Records for the task below:

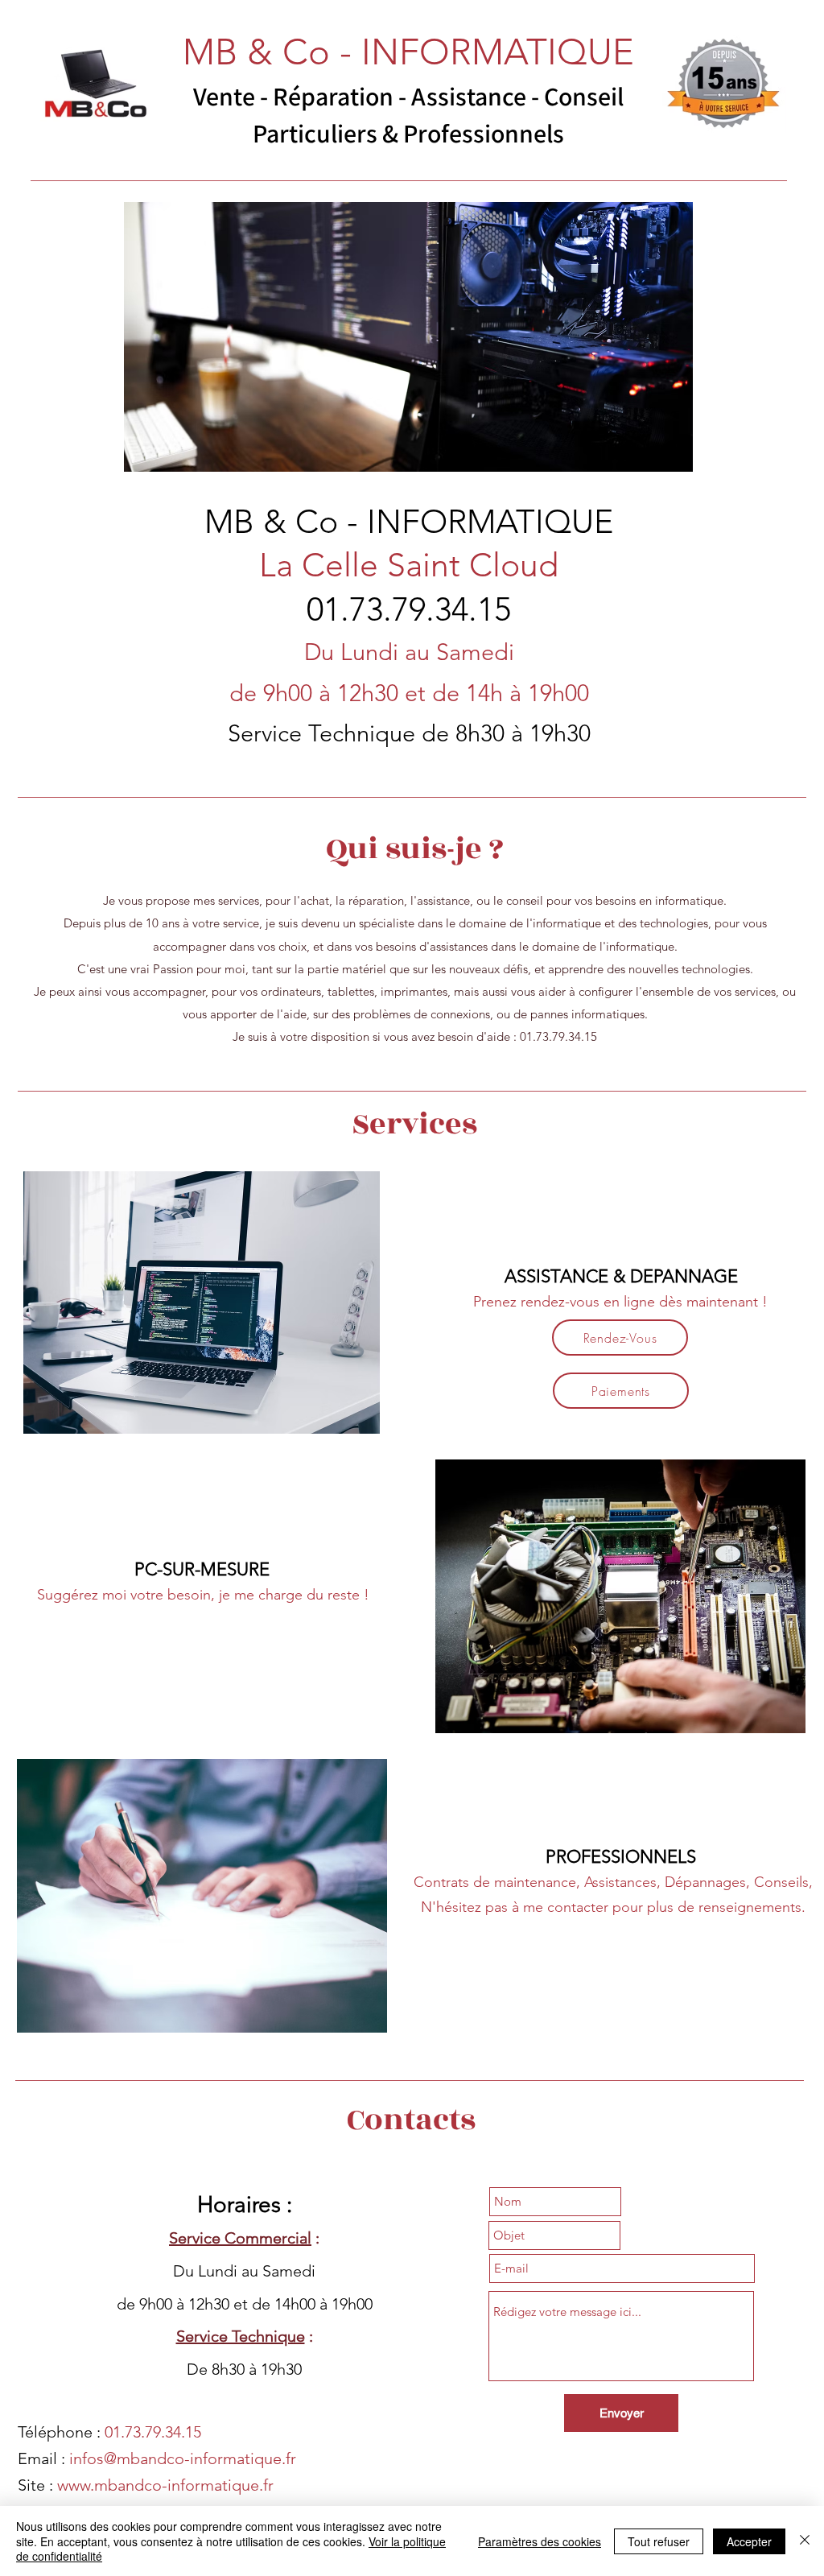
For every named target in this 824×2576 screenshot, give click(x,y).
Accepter (749, 2541)
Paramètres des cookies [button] (539, 2541)
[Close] (804, 2541)
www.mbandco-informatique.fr (165, 2485)
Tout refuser (659, 2541)
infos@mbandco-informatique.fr (182, 2458)
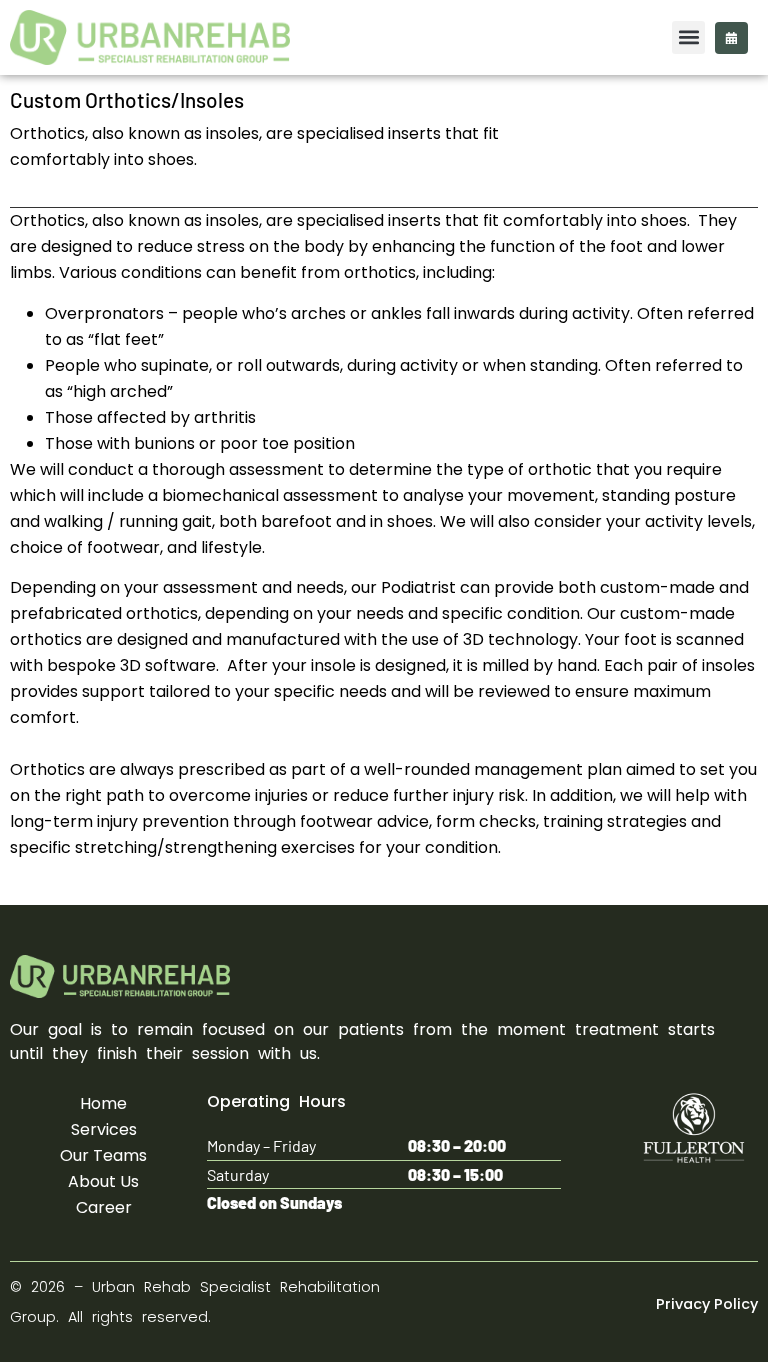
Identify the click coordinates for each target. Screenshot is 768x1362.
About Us (103, 1181)
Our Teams (103, 1155)
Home (103, 1103)
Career (104, 1207)
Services (104, 1129)
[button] (688, 37)
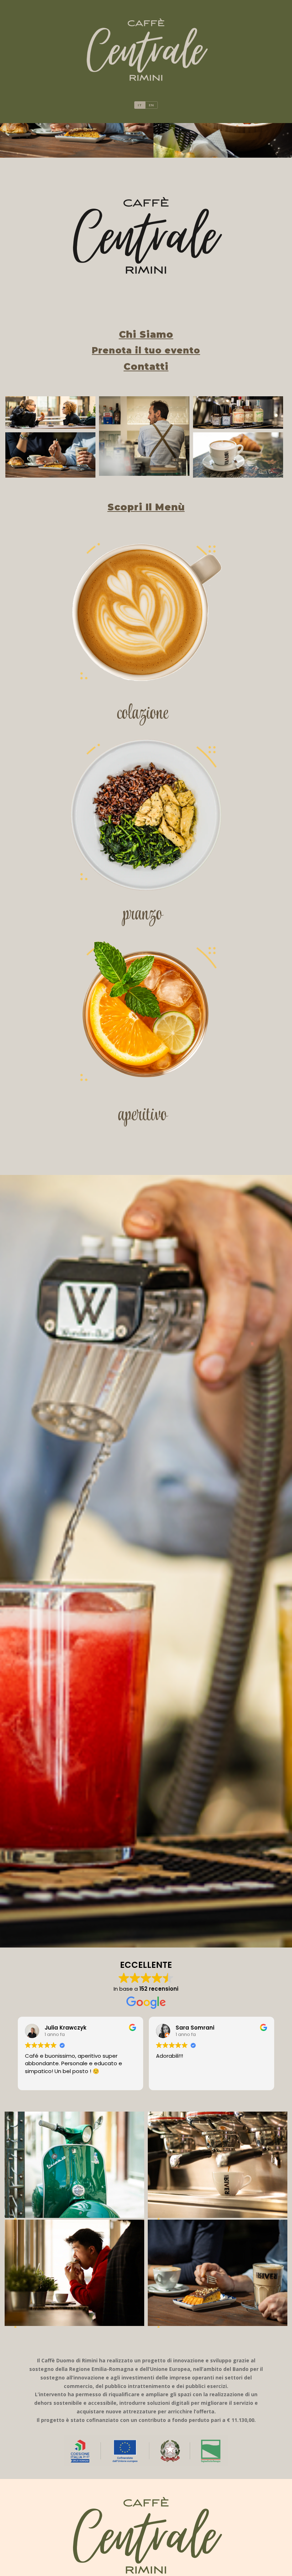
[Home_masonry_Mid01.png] (50, 455)
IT (140, 105)
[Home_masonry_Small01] (50, 412)
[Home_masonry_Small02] (238, 412)
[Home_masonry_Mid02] (238, 455)
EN (151, 105)
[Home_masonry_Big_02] (144, 436)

End of Records for the task.

**Brief:** Please output the line that contains "[Home_masonry_Mid01.png] (50, 455)" and every line after it in the entries above, exactly, and nothing more.

**Response to this task:**
[Home_masonry_Mid01.png] (50, 455)
IT (140, 105)
[Home_masonry_Small01] (50, 412)
[Home_masonry_Small02] (238, 412)
[Home_masonry_Mid02] (238, 455)
EN (151, 105)
[Home_masonry_Big_02] (144, 436)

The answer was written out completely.